The brainchild of children's book mogul Edward Stratemeyer, Nancy was brought to life by two women: Mildred Wirt Benson, a pioneering journalist from Iowa, and Harriet Stratemeyer Adams, a well-bred wife and mother who took over as CEO of the pioneering Stratemeyer Syndicate after her father died. In a century-spanning story Rehak traces their roles--and Nancy's--in forging the modern American woman. With ebullience, wit, and a wealth of little-known source material, Rehak celebrates our unstoppable girl detective.
My Review: When I was about nine, I went through a Hardy Boys phase. My mother, who went from buying Oldsmobile-priced cocktail dresses at Henri Bendel and Chevrolet-priced suits at Bonwit Teller to working three jobs to support us, never said no when it came to buying me a book. So I read my way through the catalog, and looked around for more. Mama somewhat diffidently pointed out the Nancy Drew books. I asked if she solved crimes. “Yes, and drives a blue roadster,” said the wily old girl, and I had another school year's reading at a quarter a book. (Used. We most often bought used...Mama said the words didn't wear out and who cared about the cover anyway?)
Ever after, I've had a “thing” for All-American boys and girls who just damn well do it for themselves. From such acorns....

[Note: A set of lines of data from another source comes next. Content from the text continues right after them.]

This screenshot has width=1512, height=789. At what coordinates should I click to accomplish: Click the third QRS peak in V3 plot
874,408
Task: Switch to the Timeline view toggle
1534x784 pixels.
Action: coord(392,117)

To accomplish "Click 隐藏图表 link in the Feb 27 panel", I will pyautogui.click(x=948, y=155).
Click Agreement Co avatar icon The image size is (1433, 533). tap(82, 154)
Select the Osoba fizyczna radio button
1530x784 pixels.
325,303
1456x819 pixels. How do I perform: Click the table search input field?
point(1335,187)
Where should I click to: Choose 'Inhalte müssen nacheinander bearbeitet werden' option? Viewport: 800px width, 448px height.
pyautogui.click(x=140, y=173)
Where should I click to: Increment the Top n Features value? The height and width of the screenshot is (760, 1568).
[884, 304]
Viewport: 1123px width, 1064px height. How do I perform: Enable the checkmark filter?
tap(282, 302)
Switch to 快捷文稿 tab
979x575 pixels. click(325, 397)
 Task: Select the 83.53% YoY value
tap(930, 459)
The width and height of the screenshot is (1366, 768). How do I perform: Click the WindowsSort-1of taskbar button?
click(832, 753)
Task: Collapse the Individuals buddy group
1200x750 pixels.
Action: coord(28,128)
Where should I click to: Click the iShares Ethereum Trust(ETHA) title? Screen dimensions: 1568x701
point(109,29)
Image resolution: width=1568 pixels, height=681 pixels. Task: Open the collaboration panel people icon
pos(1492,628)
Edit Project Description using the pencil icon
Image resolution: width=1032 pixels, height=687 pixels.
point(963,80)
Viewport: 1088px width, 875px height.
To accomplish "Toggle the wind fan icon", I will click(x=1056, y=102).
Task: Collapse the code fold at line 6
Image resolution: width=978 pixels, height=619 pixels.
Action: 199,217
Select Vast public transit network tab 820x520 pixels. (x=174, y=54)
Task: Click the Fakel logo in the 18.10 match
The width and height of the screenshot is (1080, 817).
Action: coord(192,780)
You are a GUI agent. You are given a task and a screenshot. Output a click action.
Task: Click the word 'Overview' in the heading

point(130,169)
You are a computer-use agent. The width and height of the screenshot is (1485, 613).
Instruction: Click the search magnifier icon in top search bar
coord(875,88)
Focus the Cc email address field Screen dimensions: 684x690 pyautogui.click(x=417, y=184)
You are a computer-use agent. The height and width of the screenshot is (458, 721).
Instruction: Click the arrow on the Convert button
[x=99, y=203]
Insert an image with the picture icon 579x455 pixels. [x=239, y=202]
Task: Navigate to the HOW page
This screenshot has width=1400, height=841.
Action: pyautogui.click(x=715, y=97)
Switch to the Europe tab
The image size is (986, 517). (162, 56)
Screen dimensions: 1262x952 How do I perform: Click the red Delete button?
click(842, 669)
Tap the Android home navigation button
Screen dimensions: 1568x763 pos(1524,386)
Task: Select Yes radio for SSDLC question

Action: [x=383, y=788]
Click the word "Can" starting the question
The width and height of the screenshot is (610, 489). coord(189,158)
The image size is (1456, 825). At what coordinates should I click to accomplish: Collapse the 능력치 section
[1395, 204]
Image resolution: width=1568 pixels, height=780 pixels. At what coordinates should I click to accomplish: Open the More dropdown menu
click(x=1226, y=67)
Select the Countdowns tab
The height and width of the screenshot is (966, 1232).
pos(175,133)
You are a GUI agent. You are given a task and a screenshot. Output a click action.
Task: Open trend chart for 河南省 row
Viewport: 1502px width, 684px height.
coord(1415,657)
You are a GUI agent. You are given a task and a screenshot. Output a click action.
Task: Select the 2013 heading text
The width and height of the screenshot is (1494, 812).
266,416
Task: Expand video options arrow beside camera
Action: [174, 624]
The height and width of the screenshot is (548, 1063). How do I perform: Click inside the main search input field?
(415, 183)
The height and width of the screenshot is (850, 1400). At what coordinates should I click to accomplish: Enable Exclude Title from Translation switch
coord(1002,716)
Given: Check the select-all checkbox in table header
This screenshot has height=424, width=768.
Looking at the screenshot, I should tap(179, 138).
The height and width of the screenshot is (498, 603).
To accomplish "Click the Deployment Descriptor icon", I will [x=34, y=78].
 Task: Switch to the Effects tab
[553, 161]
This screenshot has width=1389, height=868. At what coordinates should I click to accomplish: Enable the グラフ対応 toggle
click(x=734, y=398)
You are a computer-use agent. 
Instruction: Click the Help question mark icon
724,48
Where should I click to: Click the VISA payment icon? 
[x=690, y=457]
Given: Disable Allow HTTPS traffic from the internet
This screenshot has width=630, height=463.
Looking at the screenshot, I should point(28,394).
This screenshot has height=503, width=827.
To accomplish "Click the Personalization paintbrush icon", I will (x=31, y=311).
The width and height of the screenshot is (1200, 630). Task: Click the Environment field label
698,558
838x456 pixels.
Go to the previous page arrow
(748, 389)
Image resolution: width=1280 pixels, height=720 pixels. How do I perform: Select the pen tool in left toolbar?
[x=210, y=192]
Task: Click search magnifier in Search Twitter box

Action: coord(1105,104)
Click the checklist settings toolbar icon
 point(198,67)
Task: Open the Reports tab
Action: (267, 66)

Mystery-reading pleasure was a given. Mother and sister were big consumers of the genre. I got my own books, and they were not mysteries, but good heavens a boy can't survive on a book a week! I mean really! So I read their mysteries. I checked mysteries out of the liberry. I read all the Hardy Boys (always preferred Joe to Frank, Iola be hanged) and Nancy Drew (what a maroon Ned Nickerson was!) a couple times each. They lost their luster about the time I found good SF.
But do you ever forget that first kiss? I know I haven't. Nancy, Frank, and Joe...oh my how I treasured their orderly world. No one behaved badly (my narcissistic parents were astonishingly insensitive and ill-mannered in their divorcing) without consequences, and crimes were punished. I liked that a lot! And I still do.
Melanie Rehak apparently did, too. She set out to tell the story, public since the 1970s at least, of the origins of Nancy Drew, Girl Sleuth. All the ookie bleccchhhy part about families in conflict over Smothers-Brothers-y “dad always liked you best” and “I sit here with mom and you swan about” and so on; all the fish-out-of-water growing up of a major tomboy with a ginormous brain, in a rinky dink dink little wide spot in the road, leading to Iowa State and college degree in the 1920s; all the nasty mean greedy behind-the-scenes moneygrubbing everyone seems to have thought nothing of.
It's as good as a novel. It's as much fun as a Nancy Drew story to unravel. It's not perfect, but it's got a lot of story and it tells the story concisely, yet without leaving annoying holes or piling numbing crap all over the reader.
The focus is on Nancy, her “father” Edward Stratemeyer, her “mother” Midred Wirt, and wicked stepmother Harriet Stratemeyer Adams. That's enough for a 600pp doorstopper, let me assure you! Author Rehak got out her laser, finely cut and carefully etched the truly important bits from these three peoples' lives and then soldered and electroplated the whole thing into a lovely, solid bracelet shaped like Nancy Drew.
Even if you've never read one of these books, THIS book is a very good read, and an intriguing side window onto American culture in the mid-20th century. As a hallmark of that finger-on-the-pulse quality that Stratemyer and his heirs have always had, Nancy Drew is getting her own TV show! The long-awaited CW TV adaptation has tapped a newcomer to play Nancy Drew. Exciting news, since the CW is the logical home for a drama based on her career.